Chris, what do you think ?
Sounds good to me. Do you want to make the edit? Email me, if you need help with the knowledge base. (or ask in mozilla.support.planning)
Sorry to 'but in' with this, but this change affected me as a newbie to Ubuntu Linux when upgrading to FF3a4 within their packaging system.

I fully support the recent change to better comply with the Xorg standard, as opposed to keeping FF different than the standard.

I had to modify the original xorg.conf file in order to get the back/forward buttons to work as desired with FF2 - while not knowing what I was doing - according to the folks on Ubuntuforums.  With FF3a4, I found this thread and changed the 'about:config' to get it working again until I get enough info on changing the xorg.conf file to it's, apparently, standards-based state.

I have not been able to find a decent document explaining the button mapping options within Xorg - in Linux-newbie terms.  So it would be great if someone could add such documentation or a link at the previously mentioned URL:
http://support.mozilla.com/fr/kb/Mouse+buttons+do+not+work+as+Back+and+Forward
(I wouldn't mind if someone wanted to post/email the link, as well. :-) 

Sorry if this is inappropriate for this forum.
FWIW I installed Ubuntu Hary on my new laptop yesterday and this worked out of the box. The xorg.conf Ubuntu produced was VERY minimal mit it still worked as I would expect it to work (both touchpad with scroll area and wheel on the mouse work just fine).
Hey Michael,

I've been wanting to upgrade my laptop to Hary(from Gutsy) for a while now, but don't know what problems to expect -- I'd like to talk about it more, but that is for another forum, unfortunately. :)

When you installed Hary - was it an upgrade or a fresh install?
I'm wondering whether an upgrade would rewrite the xorg.conf file, or what?

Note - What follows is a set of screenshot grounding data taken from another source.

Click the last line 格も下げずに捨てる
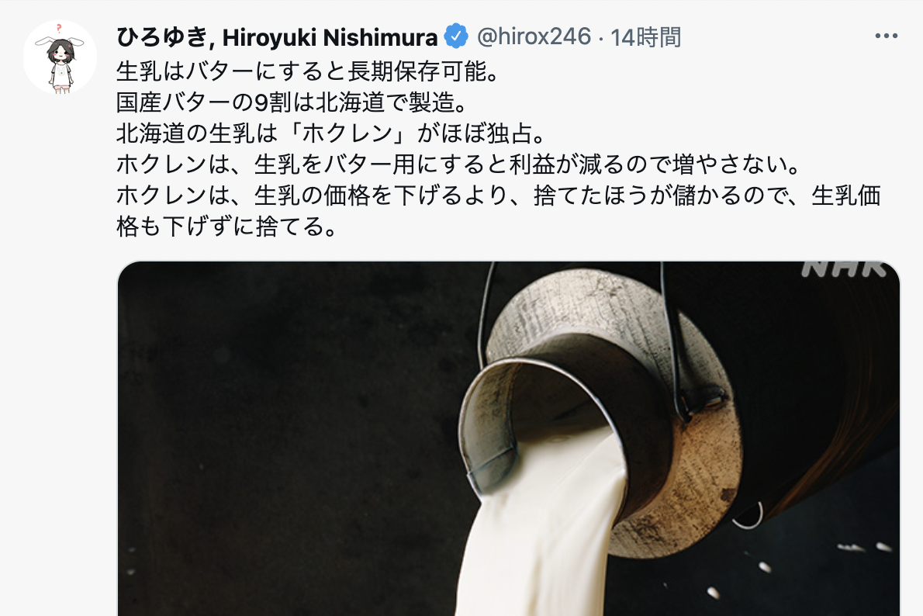pos(227,226)
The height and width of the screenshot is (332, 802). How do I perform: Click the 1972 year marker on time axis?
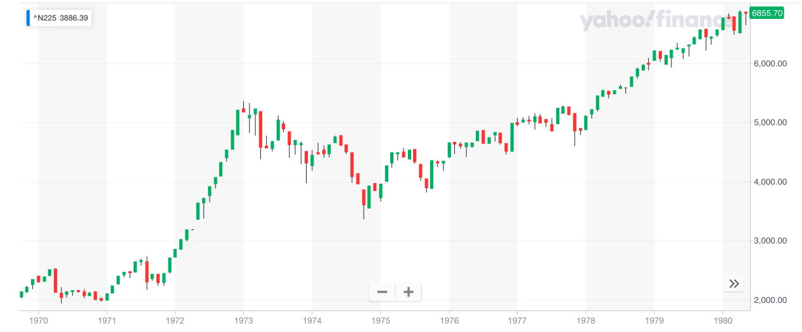[175, 322]
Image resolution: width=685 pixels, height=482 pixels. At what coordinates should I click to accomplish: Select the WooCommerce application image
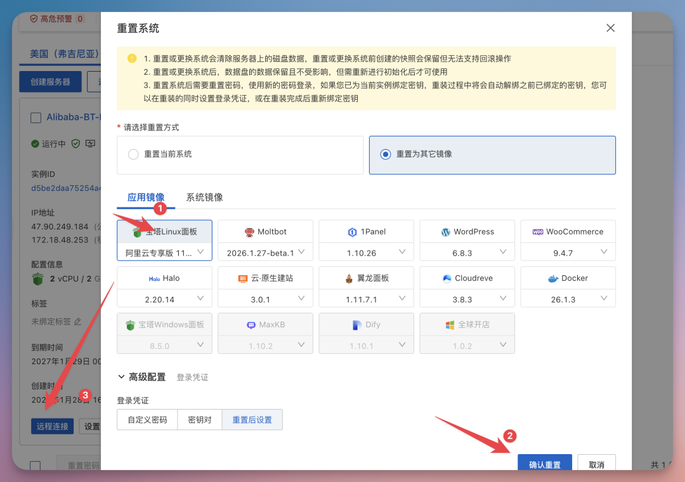coord(568,231)
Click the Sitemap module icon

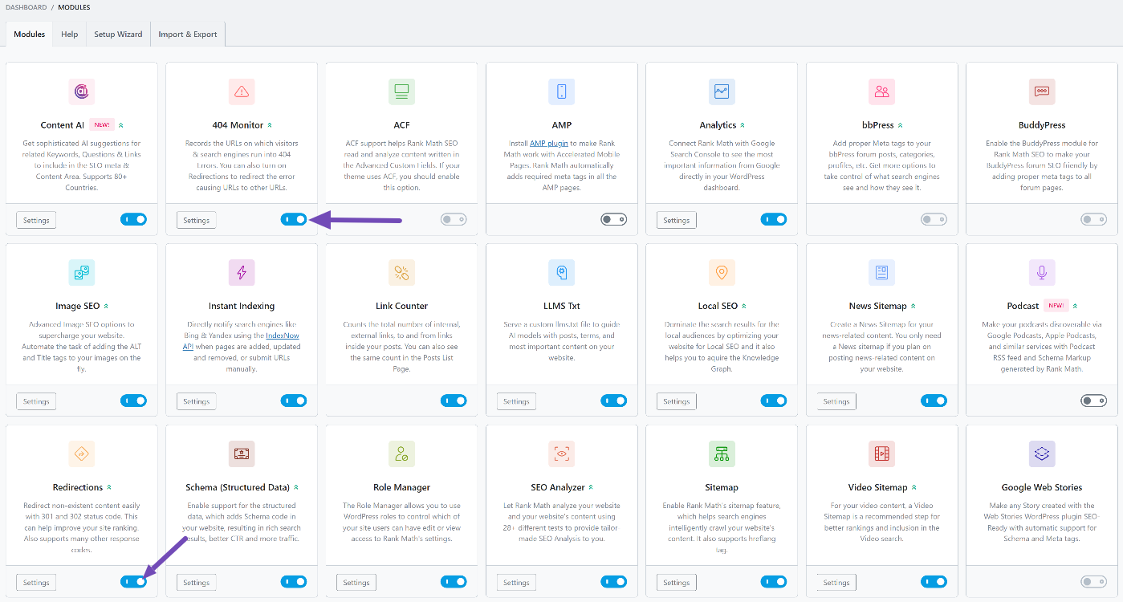tap(722, 454)
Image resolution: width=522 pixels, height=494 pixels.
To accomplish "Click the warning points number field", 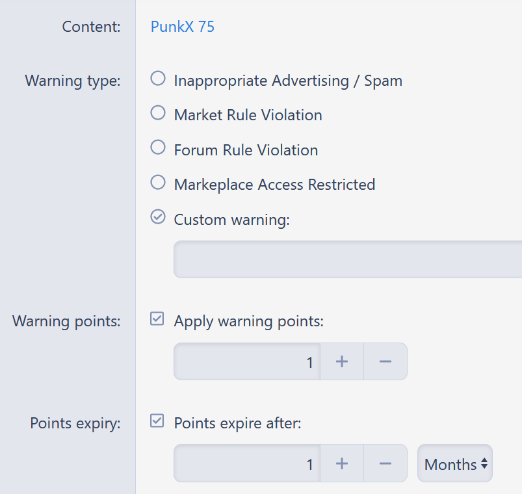I will point(247,361).
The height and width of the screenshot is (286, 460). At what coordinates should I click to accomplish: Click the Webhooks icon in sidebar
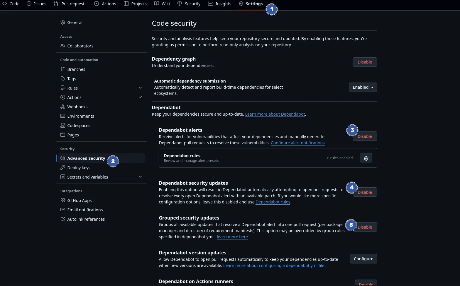pos(62,107)
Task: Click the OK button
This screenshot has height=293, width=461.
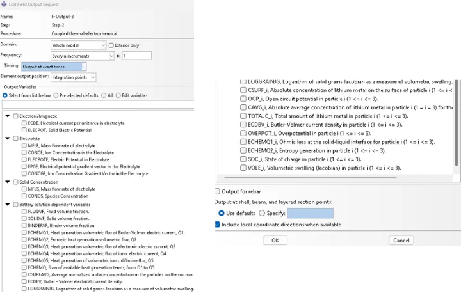Action: (275, 240)
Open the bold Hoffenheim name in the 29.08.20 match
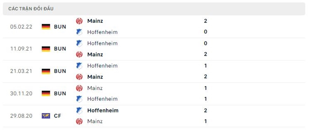Viewport: 309px width, 131px height. coord(103,110)
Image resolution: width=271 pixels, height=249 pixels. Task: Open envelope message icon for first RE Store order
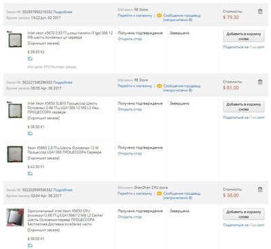(159, 16)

It was a fresh installation. If you upgrade, you will most likely be asked if you want to keep your old xorg.conf (if you ever changed it). Make a backup and let Ubuntu write the new one. If for what ever reason Ubuntu does not try to update the file, run this: sudo dpkg-reconfigure -phigh xserver-xorg (after backing up the old config).

I have to say, I was rather surprised - but pleased - to have X working out of the box. Generally, if you do a Gutsy->Hardy update, make sure to backup everything as sometimes the update goes bad (especially if you tweaked a lot of things and installed 3rd party packages).